= Monica Mya Maung =

Archivist active in Burma

Monica Mya Maung (née Sales; June 5, 1914 – 2008) was an English-born woman of colonial Burma who was known as the savior of Burmese history. In 1979, she was a recipient of the MBE.

== Early life ==
Monica Sales was born in England, June 5, 1914. There, she married Percy Mya Maung (d. 1987), a Burmese law graduate whose father was a judge.

She arrived in Rangoon in 1937 with her Burmese husband. She lived through World War II and Japanese occupation while working as a hospital nurse. It was when the war ended that she was appointed to the British Council's library staff. Since 2011, when the British Council reopened after an upgrade, it has been thriving as the only public library free of censorship in a country of 60 million population.

== Contributions ==

===Preservation of Burmese scholarly literature===
She worked as a deputy librarian of the British Council, which was located by Strand Road in Rangoon. In 1962, the Burmese military dictator and his troops overran the library and ordered to have the books sold off. Monica hastily hid 200 books in the British Embassy to save them from the coup which General Ne Win orchestrated. Her intervention had contributed to the preservation of Burmese scholarly literature which made her a recipient of the 1979 MBE.
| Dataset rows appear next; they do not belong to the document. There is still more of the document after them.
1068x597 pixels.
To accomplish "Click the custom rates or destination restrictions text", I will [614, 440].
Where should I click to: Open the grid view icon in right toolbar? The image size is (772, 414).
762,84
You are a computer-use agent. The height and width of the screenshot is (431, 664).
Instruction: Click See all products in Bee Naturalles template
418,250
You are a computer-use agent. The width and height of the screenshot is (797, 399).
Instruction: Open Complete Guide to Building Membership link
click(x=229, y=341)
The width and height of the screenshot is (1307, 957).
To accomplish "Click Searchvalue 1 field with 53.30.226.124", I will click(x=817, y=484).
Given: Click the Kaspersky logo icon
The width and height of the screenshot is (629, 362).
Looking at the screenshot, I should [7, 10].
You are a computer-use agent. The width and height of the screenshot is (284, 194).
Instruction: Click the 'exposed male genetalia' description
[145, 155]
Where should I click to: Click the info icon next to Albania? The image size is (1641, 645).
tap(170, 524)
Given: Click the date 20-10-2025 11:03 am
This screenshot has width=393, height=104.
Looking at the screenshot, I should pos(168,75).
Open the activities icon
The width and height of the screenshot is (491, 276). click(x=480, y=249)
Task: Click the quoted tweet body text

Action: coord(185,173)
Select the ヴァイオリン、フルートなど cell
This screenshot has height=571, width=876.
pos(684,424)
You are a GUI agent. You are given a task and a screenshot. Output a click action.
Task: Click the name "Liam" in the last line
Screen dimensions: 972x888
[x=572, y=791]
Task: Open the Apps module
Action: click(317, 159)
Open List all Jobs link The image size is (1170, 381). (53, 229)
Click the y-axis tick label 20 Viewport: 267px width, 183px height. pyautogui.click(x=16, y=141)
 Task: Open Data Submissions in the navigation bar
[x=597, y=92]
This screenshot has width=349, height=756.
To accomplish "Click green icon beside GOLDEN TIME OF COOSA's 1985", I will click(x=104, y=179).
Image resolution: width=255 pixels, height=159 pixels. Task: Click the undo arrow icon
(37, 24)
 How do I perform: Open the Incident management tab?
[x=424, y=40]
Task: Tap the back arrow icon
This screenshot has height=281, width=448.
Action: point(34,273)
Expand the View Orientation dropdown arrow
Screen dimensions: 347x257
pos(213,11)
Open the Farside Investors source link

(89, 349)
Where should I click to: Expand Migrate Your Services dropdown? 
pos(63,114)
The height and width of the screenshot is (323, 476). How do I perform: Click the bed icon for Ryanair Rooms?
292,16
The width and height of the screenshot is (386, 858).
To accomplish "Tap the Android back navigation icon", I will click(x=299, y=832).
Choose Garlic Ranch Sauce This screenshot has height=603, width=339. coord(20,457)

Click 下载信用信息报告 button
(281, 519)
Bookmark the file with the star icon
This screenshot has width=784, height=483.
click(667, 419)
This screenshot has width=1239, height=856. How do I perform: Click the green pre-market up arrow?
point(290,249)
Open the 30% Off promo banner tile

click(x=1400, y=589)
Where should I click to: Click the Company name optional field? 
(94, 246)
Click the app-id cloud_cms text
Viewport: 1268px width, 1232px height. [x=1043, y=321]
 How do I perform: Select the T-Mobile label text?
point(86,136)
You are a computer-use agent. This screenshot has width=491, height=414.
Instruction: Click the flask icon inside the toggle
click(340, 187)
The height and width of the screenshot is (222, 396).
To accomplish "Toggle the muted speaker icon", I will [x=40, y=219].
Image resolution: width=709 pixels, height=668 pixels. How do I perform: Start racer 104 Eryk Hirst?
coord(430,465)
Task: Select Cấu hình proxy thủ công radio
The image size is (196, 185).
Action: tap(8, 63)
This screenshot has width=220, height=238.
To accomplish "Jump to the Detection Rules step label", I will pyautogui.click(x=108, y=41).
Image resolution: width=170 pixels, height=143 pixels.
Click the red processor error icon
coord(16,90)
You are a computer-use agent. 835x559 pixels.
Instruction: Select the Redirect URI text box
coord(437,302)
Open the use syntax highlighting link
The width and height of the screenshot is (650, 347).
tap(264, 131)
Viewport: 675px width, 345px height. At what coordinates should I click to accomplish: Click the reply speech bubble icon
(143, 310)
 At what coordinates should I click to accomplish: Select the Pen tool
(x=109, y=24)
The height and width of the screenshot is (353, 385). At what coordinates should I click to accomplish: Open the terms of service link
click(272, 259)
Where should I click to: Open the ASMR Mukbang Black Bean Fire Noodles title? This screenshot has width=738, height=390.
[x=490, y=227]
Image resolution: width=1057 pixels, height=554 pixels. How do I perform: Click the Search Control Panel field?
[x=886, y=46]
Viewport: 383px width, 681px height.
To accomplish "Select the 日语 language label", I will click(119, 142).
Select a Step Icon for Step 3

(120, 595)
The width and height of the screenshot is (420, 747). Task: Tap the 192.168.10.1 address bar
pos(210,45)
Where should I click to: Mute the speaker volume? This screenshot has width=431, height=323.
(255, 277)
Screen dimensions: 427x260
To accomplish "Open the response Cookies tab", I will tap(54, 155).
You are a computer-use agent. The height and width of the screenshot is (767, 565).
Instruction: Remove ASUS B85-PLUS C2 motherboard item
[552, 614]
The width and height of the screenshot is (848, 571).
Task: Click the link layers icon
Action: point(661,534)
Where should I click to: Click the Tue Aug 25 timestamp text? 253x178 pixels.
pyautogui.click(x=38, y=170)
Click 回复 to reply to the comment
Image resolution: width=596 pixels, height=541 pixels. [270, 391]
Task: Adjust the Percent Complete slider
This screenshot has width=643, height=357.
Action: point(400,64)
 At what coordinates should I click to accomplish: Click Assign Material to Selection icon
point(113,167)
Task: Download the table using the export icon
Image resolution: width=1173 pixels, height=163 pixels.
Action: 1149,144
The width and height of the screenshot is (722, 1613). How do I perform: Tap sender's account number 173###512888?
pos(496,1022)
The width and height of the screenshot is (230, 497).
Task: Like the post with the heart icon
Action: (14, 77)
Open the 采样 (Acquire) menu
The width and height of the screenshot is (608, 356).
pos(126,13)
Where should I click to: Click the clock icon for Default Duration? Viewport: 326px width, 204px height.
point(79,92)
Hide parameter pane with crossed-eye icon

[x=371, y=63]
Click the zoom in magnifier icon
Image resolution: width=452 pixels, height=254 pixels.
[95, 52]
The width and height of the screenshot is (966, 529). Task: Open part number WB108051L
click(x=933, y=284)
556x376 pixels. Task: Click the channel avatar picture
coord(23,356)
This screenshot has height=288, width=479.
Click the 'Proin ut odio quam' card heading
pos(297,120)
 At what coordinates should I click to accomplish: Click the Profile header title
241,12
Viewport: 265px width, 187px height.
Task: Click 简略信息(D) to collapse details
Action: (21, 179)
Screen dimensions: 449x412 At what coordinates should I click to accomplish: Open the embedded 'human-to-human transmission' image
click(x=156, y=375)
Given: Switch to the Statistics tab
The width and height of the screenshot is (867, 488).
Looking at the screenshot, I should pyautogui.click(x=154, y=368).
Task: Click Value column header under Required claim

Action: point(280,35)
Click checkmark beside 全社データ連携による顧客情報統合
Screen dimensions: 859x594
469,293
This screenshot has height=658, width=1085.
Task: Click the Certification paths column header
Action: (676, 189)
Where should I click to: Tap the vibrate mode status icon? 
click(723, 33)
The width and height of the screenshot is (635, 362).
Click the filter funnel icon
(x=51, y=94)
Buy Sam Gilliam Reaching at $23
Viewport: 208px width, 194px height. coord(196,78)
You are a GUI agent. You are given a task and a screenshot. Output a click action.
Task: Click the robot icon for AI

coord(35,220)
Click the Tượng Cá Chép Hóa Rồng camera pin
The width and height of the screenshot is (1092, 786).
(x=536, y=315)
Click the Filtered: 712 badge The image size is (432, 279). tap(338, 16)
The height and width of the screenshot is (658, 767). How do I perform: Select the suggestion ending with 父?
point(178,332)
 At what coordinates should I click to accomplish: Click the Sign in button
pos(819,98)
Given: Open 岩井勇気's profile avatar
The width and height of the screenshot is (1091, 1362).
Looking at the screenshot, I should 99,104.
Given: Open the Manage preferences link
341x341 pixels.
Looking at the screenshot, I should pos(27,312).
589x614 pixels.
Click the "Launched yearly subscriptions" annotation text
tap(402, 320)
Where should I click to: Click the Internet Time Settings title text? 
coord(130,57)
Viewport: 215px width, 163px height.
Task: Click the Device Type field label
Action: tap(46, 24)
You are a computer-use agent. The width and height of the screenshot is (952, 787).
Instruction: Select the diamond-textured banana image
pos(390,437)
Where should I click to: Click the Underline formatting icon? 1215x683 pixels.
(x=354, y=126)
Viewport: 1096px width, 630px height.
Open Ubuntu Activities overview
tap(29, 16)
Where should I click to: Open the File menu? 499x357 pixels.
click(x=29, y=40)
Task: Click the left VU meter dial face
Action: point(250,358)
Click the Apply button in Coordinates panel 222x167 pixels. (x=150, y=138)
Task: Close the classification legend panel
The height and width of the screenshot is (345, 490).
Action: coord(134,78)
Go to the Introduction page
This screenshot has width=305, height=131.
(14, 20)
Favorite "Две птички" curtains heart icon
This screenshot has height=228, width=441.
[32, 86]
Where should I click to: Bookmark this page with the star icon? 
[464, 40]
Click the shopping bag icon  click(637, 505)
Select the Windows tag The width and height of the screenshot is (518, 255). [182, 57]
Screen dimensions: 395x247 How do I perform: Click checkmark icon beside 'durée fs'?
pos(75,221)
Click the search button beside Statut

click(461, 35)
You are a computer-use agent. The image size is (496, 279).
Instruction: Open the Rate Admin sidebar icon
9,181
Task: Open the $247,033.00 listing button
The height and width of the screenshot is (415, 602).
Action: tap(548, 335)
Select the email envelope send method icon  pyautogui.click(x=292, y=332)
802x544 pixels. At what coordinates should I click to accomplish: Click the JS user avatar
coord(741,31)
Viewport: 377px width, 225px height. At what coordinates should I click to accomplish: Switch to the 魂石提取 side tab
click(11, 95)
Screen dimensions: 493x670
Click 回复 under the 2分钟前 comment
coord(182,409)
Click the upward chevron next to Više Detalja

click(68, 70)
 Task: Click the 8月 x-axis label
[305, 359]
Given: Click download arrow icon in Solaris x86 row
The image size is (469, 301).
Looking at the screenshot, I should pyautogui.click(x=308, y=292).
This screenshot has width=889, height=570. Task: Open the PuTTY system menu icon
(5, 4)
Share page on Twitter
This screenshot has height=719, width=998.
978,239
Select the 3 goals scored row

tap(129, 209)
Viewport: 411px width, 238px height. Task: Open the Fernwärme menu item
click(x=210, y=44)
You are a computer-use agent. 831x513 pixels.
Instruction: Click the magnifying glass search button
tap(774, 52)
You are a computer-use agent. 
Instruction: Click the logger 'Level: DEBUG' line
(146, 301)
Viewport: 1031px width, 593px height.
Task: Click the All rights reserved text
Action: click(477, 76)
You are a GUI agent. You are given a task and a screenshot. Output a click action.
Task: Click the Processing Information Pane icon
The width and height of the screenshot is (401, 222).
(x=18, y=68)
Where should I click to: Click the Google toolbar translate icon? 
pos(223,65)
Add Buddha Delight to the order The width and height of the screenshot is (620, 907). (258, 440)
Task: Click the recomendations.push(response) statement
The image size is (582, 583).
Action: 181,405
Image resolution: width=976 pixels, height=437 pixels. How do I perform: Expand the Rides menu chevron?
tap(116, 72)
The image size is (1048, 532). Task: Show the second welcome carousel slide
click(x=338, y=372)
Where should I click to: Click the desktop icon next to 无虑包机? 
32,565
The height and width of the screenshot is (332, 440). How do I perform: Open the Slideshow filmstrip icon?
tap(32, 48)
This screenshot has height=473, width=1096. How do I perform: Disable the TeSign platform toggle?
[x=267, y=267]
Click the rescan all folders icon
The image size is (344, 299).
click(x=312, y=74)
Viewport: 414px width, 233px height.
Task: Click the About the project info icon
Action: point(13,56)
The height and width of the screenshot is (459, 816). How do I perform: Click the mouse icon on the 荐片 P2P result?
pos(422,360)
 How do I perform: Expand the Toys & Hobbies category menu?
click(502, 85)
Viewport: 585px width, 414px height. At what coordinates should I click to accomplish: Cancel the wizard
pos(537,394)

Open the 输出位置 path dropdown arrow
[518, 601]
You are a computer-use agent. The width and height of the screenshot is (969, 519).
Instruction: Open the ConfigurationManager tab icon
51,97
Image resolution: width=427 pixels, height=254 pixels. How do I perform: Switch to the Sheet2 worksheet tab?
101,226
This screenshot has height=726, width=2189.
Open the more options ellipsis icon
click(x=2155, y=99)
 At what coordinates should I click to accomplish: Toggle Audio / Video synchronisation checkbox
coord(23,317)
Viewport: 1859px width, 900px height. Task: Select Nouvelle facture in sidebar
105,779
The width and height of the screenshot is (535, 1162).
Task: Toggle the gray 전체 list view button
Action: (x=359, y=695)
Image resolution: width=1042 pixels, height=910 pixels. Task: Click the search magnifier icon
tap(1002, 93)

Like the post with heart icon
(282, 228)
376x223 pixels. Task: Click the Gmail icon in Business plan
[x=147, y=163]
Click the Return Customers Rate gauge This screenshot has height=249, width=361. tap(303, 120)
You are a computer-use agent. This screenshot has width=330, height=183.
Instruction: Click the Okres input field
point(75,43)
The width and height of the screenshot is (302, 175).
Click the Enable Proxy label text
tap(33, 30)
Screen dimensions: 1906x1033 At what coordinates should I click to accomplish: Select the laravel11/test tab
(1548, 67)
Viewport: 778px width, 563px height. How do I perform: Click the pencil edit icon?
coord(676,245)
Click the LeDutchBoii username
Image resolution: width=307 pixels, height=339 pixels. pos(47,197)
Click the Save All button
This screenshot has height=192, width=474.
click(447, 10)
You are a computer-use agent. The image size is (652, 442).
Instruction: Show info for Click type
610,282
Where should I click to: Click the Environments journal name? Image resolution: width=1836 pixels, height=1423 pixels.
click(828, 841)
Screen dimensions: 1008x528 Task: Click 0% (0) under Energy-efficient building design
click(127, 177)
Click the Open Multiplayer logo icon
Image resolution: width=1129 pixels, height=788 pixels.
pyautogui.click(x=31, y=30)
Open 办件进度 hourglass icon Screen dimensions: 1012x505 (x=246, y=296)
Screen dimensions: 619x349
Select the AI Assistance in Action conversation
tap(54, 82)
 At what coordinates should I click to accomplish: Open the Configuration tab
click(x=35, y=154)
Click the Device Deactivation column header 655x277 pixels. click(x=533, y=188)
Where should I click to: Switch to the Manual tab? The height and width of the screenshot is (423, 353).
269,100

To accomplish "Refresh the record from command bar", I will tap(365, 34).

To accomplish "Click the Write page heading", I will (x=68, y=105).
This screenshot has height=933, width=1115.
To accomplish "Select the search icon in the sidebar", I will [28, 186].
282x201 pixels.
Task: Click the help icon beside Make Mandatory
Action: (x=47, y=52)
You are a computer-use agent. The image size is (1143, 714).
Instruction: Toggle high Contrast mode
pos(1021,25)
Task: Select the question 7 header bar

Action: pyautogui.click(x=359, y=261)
Today, the books she protected are compiled and named after her as 'Mrs Monica Mya Maung Collection in the British Council Library in Myanmar.

=== English tuition legacy ===
The local Burmese addressed her as "Auntie Monica" out of affection because she was also offering private tutoring sessions in 1950s. It was the beginning of the English tuition legacy which is widely prevalent in modern Yangon. Auntie Monica taught English part-time all the way through her 90s, even past her retirement after working at the British Council and the British Embassy for a total of 38 years.

== Personal life ==
Monica was married to Percy Mya Maung, who was a law graduate from St. John's College, Cambridge and son of a judge. He died in 1987. The couple had adopted children but did not have any of their own.

She died in Rangoon in 2008, at the age of 91.